Die Rolle des Bachir weckte die Aufmerksamkeit Elia Kazans, des größten Hollywood-Regisseurs jener Tage. Er hatte die Hauptrolle für „Jenseits von Eden“ zu besetzten, ein Stück über einen jugendlichen Einzelgänger, der sich der Welt nicht verständlich machen konnte: „Er war vorsichtig, störrisch und misstrauisch und schien voller unterdrückter Gefühle“, schilderte Kazan die Atmosphäre beim Vorsprechen. Dean hatte den Regisseur dadurch überzeugt, dass er lediglich sich selbst darzustellen hatte.

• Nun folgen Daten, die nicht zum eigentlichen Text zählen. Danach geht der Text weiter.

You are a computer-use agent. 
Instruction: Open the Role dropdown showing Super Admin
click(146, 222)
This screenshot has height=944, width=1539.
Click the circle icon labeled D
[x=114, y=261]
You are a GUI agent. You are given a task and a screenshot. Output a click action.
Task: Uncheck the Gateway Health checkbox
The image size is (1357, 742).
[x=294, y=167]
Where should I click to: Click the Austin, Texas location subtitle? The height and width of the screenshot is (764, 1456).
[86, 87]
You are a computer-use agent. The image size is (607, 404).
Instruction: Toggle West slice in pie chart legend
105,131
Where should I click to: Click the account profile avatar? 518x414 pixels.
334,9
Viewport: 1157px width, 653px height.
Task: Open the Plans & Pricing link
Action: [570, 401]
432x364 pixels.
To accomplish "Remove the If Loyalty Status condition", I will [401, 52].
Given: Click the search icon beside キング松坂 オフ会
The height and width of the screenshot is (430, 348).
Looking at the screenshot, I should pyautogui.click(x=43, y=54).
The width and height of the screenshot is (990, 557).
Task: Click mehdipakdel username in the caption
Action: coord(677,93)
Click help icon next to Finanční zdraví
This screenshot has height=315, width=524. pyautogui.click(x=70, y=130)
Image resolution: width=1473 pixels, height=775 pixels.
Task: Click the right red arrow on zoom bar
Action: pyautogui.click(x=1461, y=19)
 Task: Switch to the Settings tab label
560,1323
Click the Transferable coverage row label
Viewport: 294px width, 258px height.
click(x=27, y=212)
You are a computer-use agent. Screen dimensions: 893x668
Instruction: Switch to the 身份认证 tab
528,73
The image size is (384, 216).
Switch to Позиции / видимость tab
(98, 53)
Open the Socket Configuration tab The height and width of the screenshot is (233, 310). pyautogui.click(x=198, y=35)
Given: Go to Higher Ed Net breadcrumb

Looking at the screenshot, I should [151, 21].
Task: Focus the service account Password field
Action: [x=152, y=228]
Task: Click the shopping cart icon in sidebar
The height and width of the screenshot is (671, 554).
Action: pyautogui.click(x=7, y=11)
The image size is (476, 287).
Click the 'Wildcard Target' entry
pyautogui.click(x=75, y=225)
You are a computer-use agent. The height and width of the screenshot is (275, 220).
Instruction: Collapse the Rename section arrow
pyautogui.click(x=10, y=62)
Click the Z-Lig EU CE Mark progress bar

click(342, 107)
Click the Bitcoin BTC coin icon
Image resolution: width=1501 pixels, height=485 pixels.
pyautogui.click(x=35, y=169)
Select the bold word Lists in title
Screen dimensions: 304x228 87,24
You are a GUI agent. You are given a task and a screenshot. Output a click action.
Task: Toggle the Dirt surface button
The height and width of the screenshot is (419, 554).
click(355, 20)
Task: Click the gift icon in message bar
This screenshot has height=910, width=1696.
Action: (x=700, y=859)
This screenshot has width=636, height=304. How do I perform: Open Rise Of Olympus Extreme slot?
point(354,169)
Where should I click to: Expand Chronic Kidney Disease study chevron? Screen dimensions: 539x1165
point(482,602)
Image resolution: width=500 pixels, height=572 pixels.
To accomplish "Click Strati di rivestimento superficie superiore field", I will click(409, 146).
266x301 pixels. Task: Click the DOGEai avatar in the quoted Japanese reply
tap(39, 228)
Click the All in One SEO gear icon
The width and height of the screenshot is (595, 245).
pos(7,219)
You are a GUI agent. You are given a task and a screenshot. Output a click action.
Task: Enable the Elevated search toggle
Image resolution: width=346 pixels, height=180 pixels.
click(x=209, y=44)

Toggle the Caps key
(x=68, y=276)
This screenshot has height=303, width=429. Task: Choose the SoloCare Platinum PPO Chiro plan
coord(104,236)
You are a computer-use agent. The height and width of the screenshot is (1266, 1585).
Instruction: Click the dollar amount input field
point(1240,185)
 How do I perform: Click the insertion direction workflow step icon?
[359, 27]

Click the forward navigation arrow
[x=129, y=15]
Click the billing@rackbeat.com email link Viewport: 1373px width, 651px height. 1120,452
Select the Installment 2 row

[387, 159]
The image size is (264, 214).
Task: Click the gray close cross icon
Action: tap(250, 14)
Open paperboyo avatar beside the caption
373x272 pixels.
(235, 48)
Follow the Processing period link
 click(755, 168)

Viel ist über das Verhältnis dieses Streifens zu den folgenden „Denn sie wissen nicht, was sie tun“ und „Giganten“ geschrieben worden, besonders Existenzialisten liebten die Art, wie der Schauspieler in den ersten beiden Produktionen ihrem Konzept des „In die Welt geworfen seins“ konkreten Ausdruck verlieh. Frauen redeten sich allen Gerüchten um eine angebliche Homosexualität des Filmstars zum Trotz ein, sie seien die Einzige auf der Welt, die ihn hätte retten können.
Der Look, den Dean hinterließ, ist bis heute gültig, wenn man ihn auch ironischerweise oft genug als Foto bei konservativen Herrenausstattern zu sehen bekommt: Tolle, Sonnenbrille, Kippe, Blouson, weißes T-Shirt, Bluejeans. Was Millionen von Epigonen daraus gemacht haben, darf man dem Mann nicht anlasten.
Allen zufolge, die ihn persönlich kannten, war es schwierig mit ihm auszukommen: Zu sprunghaft war sein Wesen, zu sehr stand das Ego im Mittelpunkt all dessen, was er tat oder ließ; ein ganz ausgezeichneter Kontrast zu der Sensibilität, die er vor der Kamera an den Tag legte. Die Premieren seiner Filme Nummer Zwei und Drei erlebte James Dean nicht mehr. Seinem Ziel, dem Ruhm, war er trotzdem nähergekommen.
Kurz vor seinem Tod warnte er Amerikas Jugend in einem TV-Werbespot davor, zu schnell zu fahren: „Früher bin ich auch ganz schön gerast und habe unnötig viel riskiert. Aber seit ich Rennen fahre, bin ich auf der Straße besonders vorsichtig geworden. Die Leute haben ja oft gar keine Ahnung, was für einen gefährlichen Mist sie bauen“, sagte er dort unter einem Cowboyhut.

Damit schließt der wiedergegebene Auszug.